▶ Collected data entries
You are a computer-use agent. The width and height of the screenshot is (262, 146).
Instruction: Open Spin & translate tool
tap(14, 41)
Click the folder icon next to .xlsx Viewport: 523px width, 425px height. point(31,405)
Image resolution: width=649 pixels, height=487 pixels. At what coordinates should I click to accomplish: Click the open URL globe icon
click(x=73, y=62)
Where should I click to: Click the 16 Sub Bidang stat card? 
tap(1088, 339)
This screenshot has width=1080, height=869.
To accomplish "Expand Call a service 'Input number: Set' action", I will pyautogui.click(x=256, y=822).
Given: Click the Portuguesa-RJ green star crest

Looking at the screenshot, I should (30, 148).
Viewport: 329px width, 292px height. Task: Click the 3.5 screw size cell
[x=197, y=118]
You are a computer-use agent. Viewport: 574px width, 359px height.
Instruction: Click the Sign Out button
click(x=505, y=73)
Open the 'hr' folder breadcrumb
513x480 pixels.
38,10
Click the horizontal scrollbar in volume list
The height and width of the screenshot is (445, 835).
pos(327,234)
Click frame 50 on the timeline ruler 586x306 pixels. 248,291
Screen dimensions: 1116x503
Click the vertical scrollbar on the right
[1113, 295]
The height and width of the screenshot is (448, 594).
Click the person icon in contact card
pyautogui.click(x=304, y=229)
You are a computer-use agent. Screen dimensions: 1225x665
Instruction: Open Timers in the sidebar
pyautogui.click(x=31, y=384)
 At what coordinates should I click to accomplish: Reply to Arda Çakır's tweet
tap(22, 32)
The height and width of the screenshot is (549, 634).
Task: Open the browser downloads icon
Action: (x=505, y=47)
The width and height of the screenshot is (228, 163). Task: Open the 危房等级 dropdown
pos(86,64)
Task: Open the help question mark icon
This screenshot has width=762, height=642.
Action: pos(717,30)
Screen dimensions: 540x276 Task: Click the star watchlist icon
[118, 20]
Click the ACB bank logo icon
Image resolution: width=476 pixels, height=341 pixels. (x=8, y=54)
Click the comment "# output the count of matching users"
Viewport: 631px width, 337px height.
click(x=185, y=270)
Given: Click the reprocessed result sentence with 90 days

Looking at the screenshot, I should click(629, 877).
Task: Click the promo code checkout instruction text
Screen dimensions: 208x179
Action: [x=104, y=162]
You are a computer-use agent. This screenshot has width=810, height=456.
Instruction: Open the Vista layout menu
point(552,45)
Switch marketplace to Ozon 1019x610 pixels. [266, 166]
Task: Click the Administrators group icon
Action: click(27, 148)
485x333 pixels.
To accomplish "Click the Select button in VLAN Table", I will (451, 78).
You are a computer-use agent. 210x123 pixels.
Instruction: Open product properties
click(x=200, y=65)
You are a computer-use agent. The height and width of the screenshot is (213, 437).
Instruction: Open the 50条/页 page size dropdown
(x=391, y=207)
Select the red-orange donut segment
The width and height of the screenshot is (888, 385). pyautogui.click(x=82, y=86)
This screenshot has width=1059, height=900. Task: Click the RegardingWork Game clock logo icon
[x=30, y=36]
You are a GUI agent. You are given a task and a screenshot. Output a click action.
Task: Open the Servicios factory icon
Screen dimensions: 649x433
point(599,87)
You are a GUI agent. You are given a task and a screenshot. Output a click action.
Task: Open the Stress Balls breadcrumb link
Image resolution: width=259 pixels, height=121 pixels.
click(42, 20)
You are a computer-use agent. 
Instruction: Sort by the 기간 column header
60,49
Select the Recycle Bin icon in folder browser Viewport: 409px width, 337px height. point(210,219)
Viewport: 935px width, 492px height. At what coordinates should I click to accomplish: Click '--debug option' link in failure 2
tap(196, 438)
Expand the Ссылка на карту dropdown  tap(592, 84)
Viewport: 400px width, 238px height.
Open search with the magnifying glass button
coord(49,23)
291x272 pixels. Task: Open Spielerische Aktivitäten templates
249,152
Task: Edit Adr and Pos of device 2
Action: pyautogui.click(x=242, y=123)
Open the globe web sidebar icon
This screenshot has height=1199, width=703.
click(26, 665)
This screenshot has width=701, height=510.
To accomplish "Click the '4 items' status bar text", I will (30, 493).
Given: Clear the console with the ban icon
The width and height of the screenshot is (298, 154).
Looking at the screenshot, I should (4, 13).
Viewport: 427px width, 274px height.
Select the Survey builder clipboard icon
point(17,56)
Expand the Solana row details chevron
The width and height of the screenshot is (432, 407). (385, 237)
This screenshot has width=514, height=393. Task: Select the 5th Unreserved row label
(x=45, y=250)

▶ WHAT NEEDS TO BE DONE
Only these are to be transcribed: the line with "This screenshot has width=514, height=393." and every line after it through the last line of the entries, each exactly.

▶ SOLUTION FOR THIS PROBLEM
This screenshot has width=514, height=393. Task: Select the 5th Unreserved row label
(x=45, y=250)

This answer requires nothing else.